Face à l’éventualité d’une arrivée au pouvoir du Rassemblement national (RN), les dirigeants des grandes entreprises françaises se retrouvent confrontés à un véritable dilemme : doivent-ils établir le dialogue avec Marine Le Pen et Jordan Bardella, ou maintenir une certaine distance ? Cette question divise au sein des instances patronales, révélant des stratégies divergentes et des inquiétudes quant à la future politique économique du parti.
L’Association Française des Entreprises Privées (Afep), qui regroupe 120 des plus grands groupes privés français, illustre cette scission. Alors que sa présidente, Patricia Barbizet, a toujours rejeté l’idée de telles rencontres, certains membres influents de l’industrie estiment qu’il est crucial de prendre contact avec le premier parti de France.
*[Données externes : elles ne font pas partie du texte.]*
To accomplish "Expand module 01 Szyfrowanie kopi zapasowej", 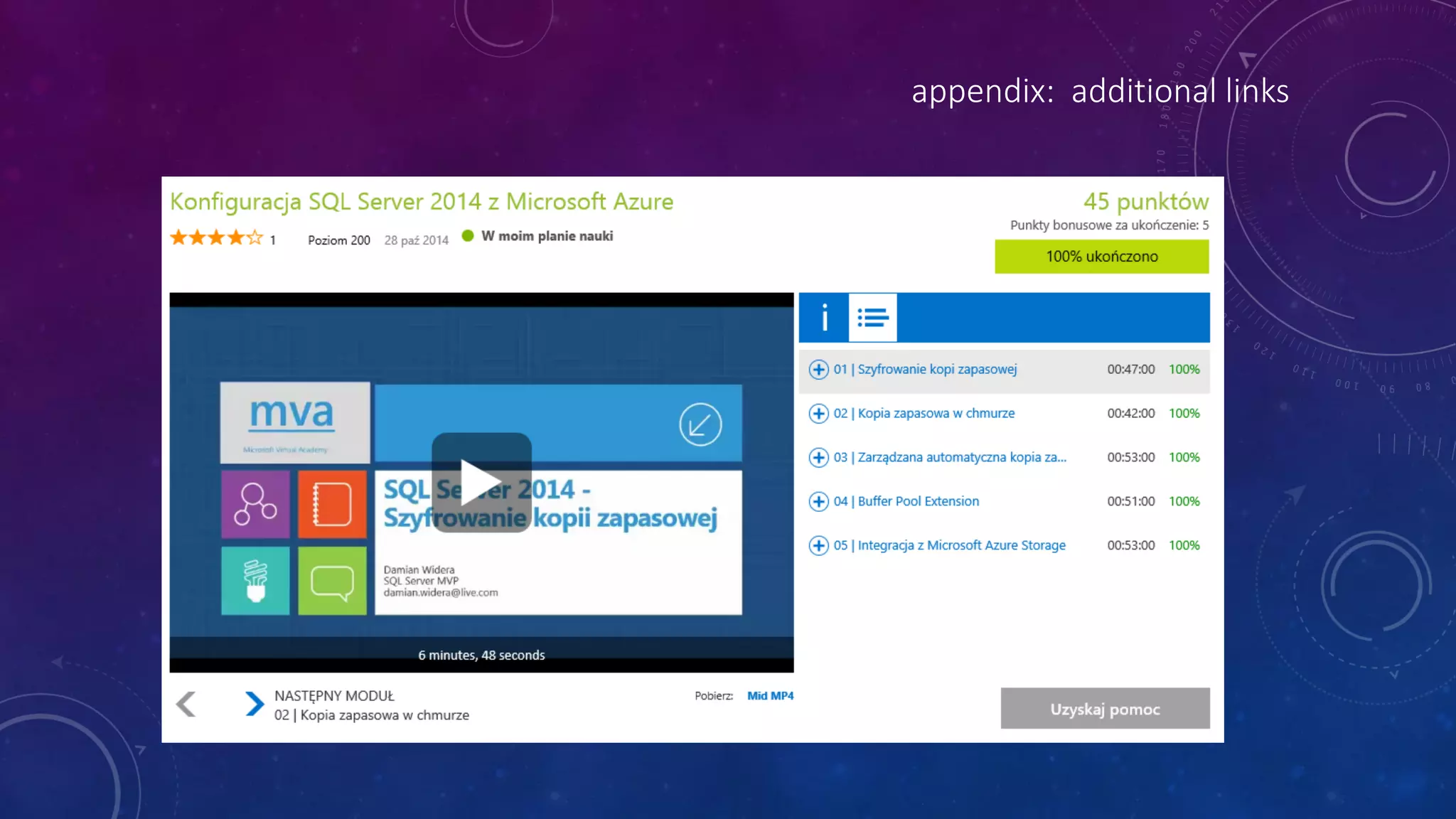I will 818,370.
D’autres, en revanche, préfèrent une approche plus réservée.
Du côté du Medef, une rencontre discrète entre son président, Patrick Martin, et Marine Le Pen a eu lieu au printemps 2024, mais aucun autre entretien en tête-à-tête n’a été signalé depuis. Cependant, le Medef n’a pas manqué d’exprimer ses craintes face aux programmes économiques du Rassemblement national et du Nouveau Front populaire, pointant des propositions jugées « incompatibles avec la compétitivité des entreprises et la prospérité du pays ».
Michel Picon, président de l’Union des entreprises de proximité (U2P), envisage pour sa part des discussions avec les représentants du RN, bien que « sans grand enthousiasme ». Il souligne une certaine convergence, estimant que les grandes entreprises « flattent » actuellement le parti. Le patronat, dans son ensemble, est inquiet des potentielles propositions du RN, craignant une instabilité financière et une dégradation des finances publiques en cas de mesures comme le retour de la retraite à 60 ans ou l’indexation automatique des salaires sur l’inflation.
Malgré ces préoccupations, la position du patronat semble avoir évolué, passant d’une posture de barrage clair en 2022 à une approche plus nuancée, voire un « ni-ni » entre le RN et le Nouveau Front populaire, dont les programmes sont tous deux perçus comme risqués pour l’économie française. Le défi pour le Rassemblement national reste de convaincre pleinement le monde économique de sa crédibilité et de sa capacité à gouverner.